The first thing to know is that really dedicated prizewinning requires an assistant. When one of those coveted keyrings is just on the edge of the shelf and the very next coin could be the one to topple it over, you don’t want to have to leave your machine to get more change. So try to ensure you have a friend or family member in earshot at all times.
Next, choose your machine. (I only ever play the 2p versions; I’ve never been that much of a gambler.) What you want is a machine with a narrow shelf and a fast moving pusher.
For the perfect machine, as well as the width of the shelf, you should look at the little perspex vertical wall which you can see just at the back of the moving part of the shelf. This is adjustable, and generous arcade owners will set it at a level that allows only one layer of coins in the back row.
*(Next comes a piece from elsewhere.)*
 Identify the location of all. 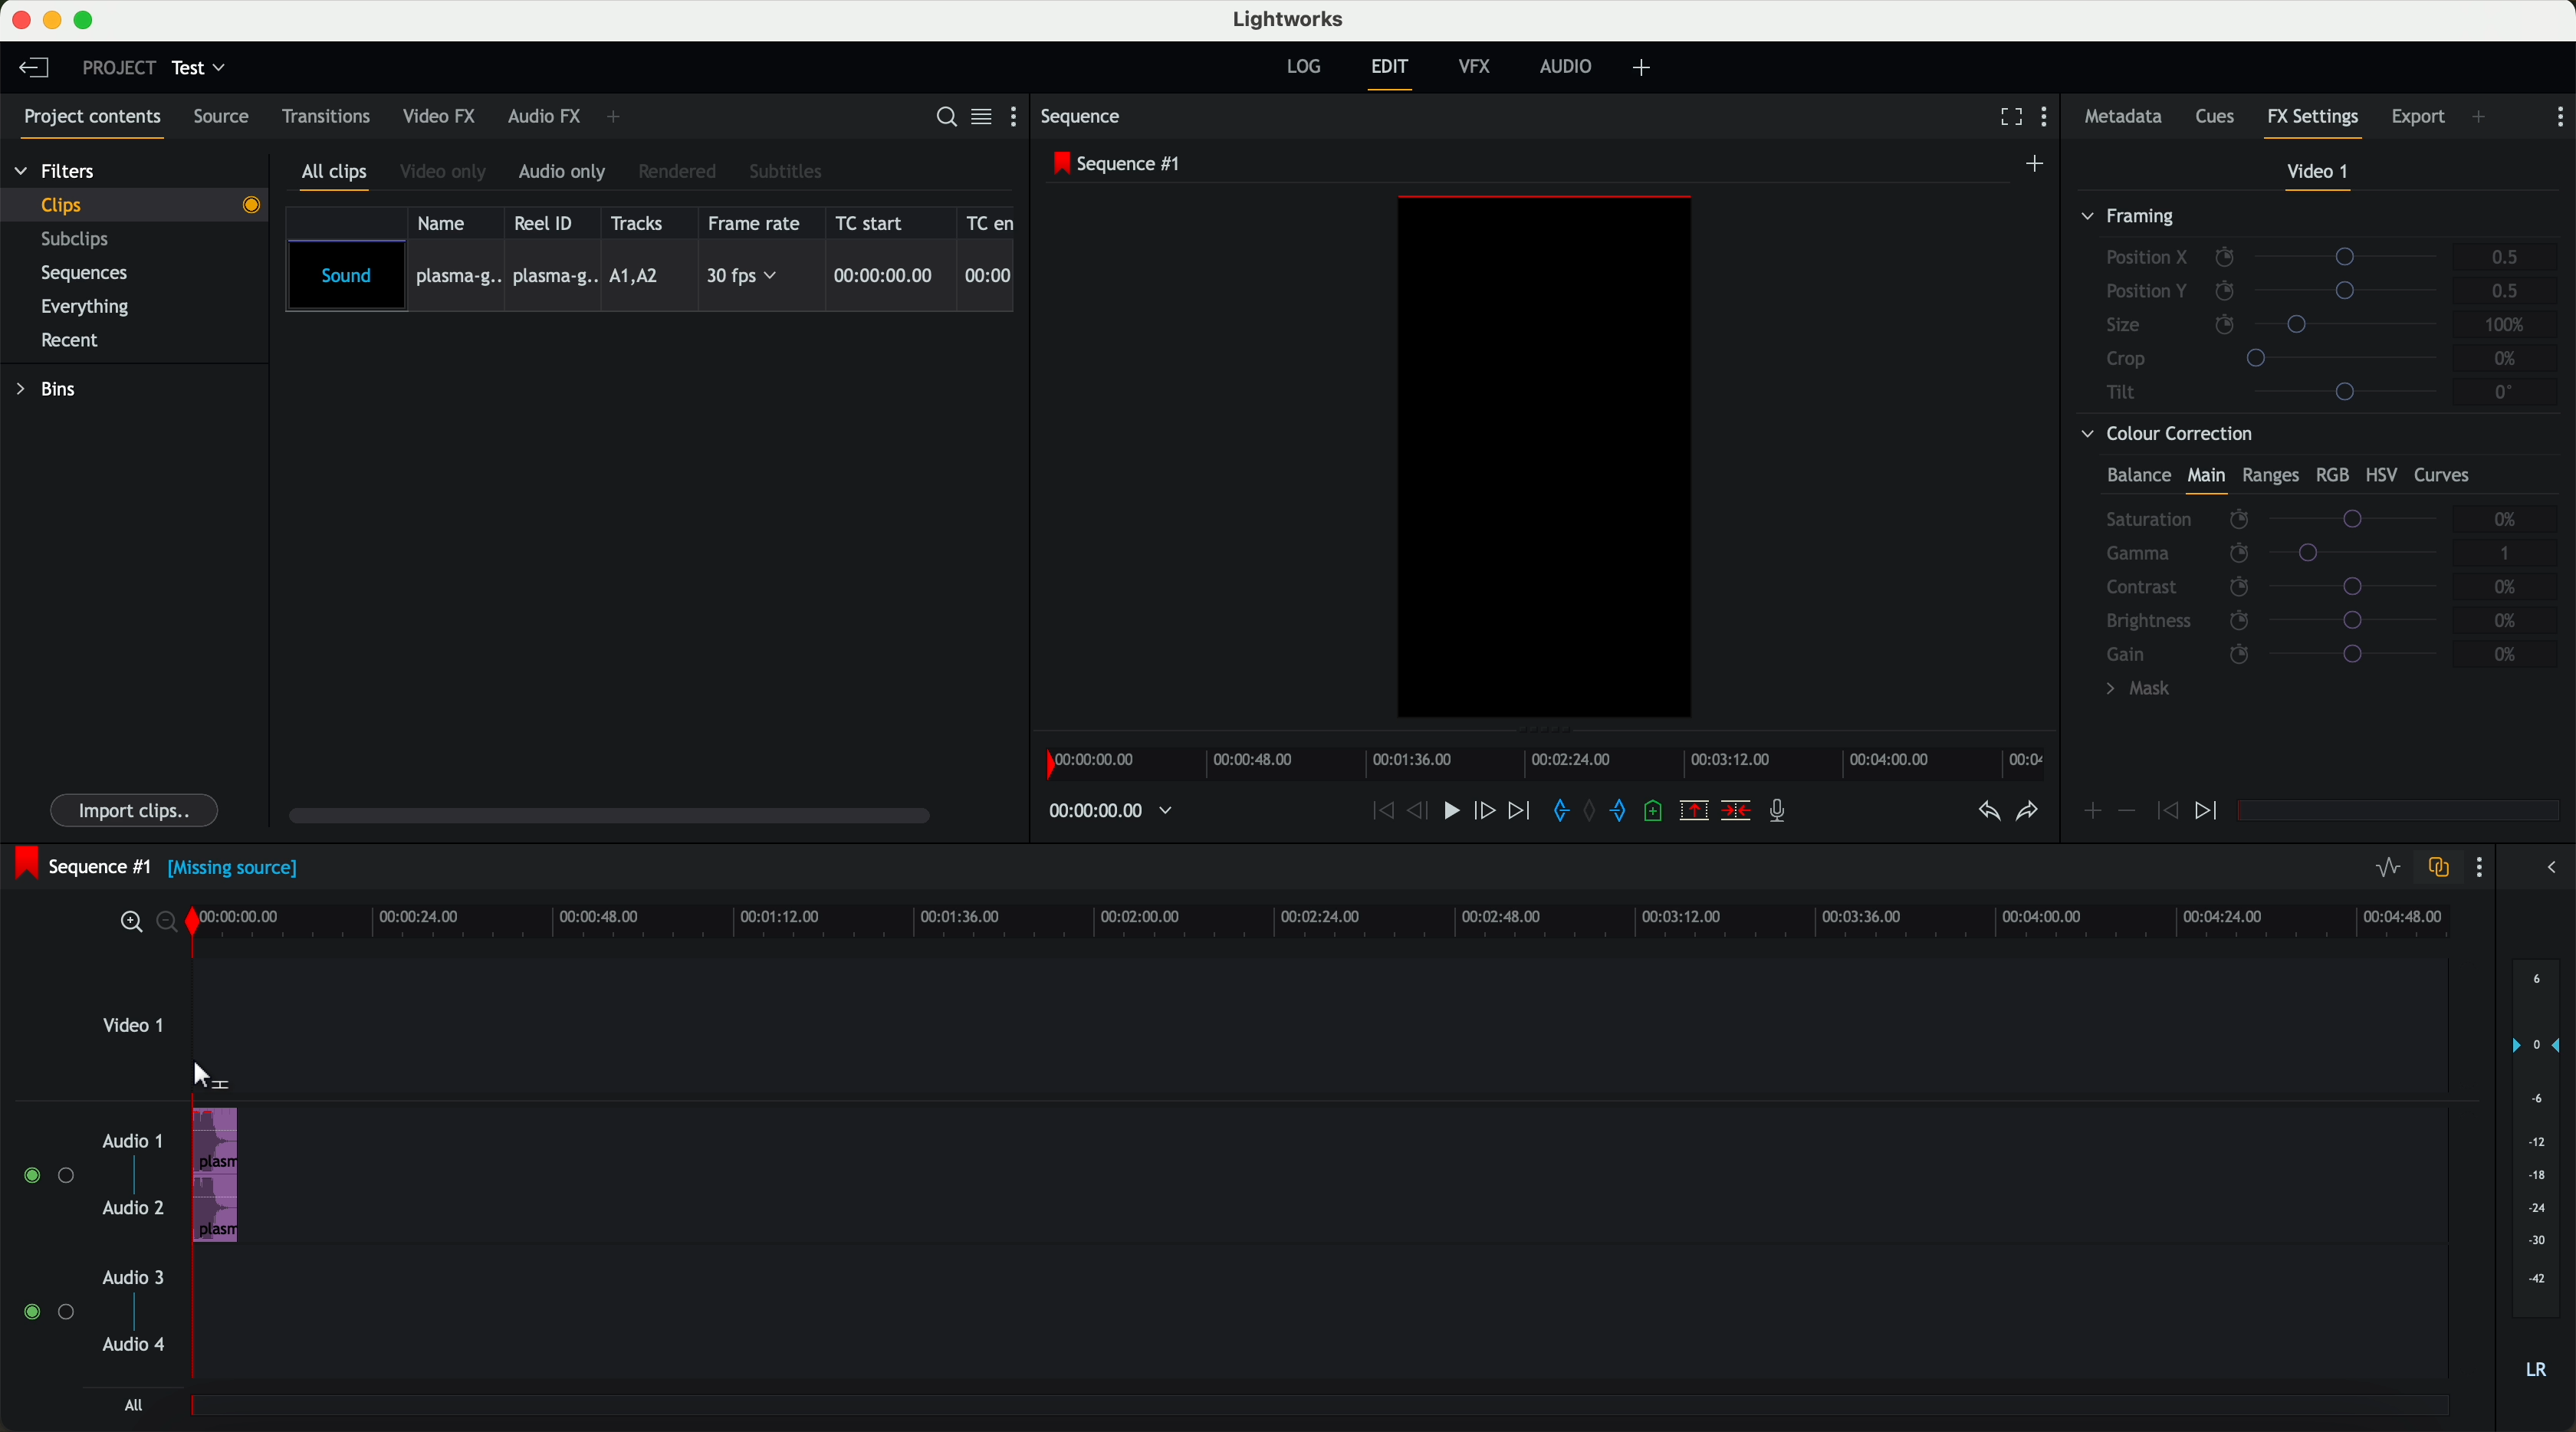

This means that whatever stage of the cycle you drop your coin, it will never be wasted by falling on top of another coin. This is particularly useful when children are playing, since they don’t normally have the skill to time their coin drop for maximum pushing efficiency.
It’s not often that all three components – narrow shelf, fast pushing, and low wall – come together in one machine, but if you find one like that, don’t leave it until there are no prizes left. It shouldn’t take long.
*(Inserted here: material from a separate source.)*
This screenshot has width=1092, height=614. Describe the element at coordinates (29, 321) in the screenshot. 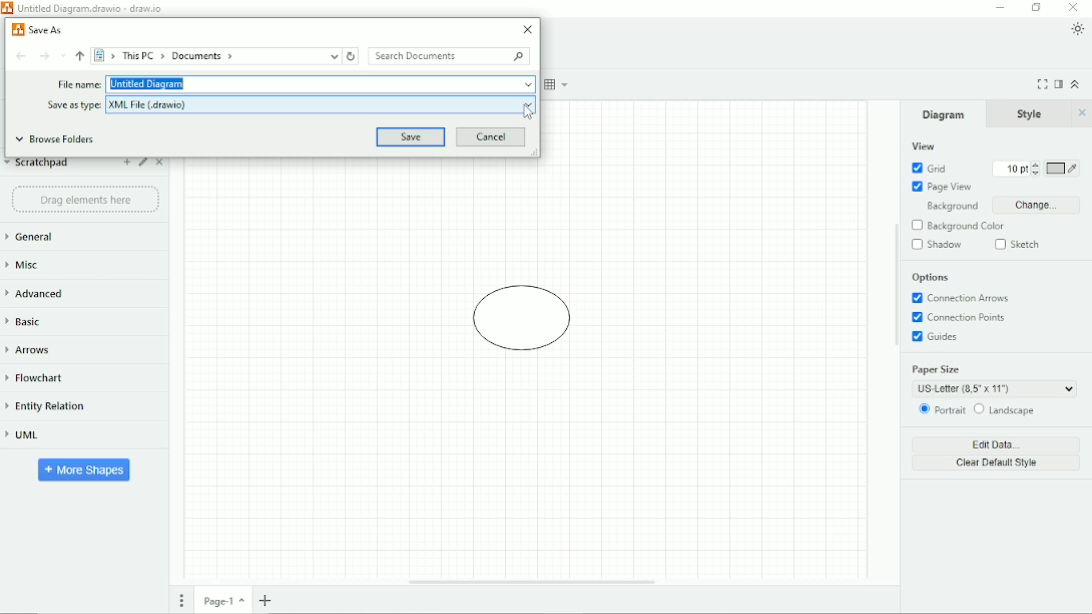

I see `Basic` at that location.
Personally I prefer machines where the coin slot is at waist level rather than eye level. But that is mostly because I normally have a heavy handbag over my shoulder, and a couple of hours spent with that arm raised to coin-slot height gives me neckache. And a lower slot also means that small children can be recruited to help if necessary.
When it comes to the prizes themselves, keyrings are quite common and can also be quite easy to win. This is because they spread themselves out, so you only need to get the ring end or the toy end over the edge of the shelf and the rest will soon follow. Bracelets are similarly a good thing, especially if they are heavy ones.
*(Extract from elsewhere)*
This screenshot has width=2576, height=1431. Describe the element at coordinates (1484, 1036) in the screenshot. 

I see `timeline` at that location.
Small rubber balls can be almost impossible to win, because they tend to roll backwards once they reach the lip of the shelf edge. Items still in their plastic packets normally get stuck against the glass on the way down, requiring a visit from the man with the keys – another reason to make sure you have a helper to hand. And cuddly toys can throroughly clog up the system.
It is nearly always easier to win prizes of any kind when they are closer to the middle, especially if you can make use of more than one coin slot so the pile of coins is getting pushed from two directions. On the other hand, prizes that are too close to the side of the shelf tend to disappear into the land of lost prizes, those vast coin boxes that are the reason arcade owners make a living from these machines.
And that’s about it. Now you know how to choose the best machines and the easiest prizes, all you need to make yourself a winner is a tub full of coins and a bit of patience. Plus a stubborn refusal to leave the arcade without that one last prize, even when the rest of your family are complaining about empty stomachs and over-running parking meters.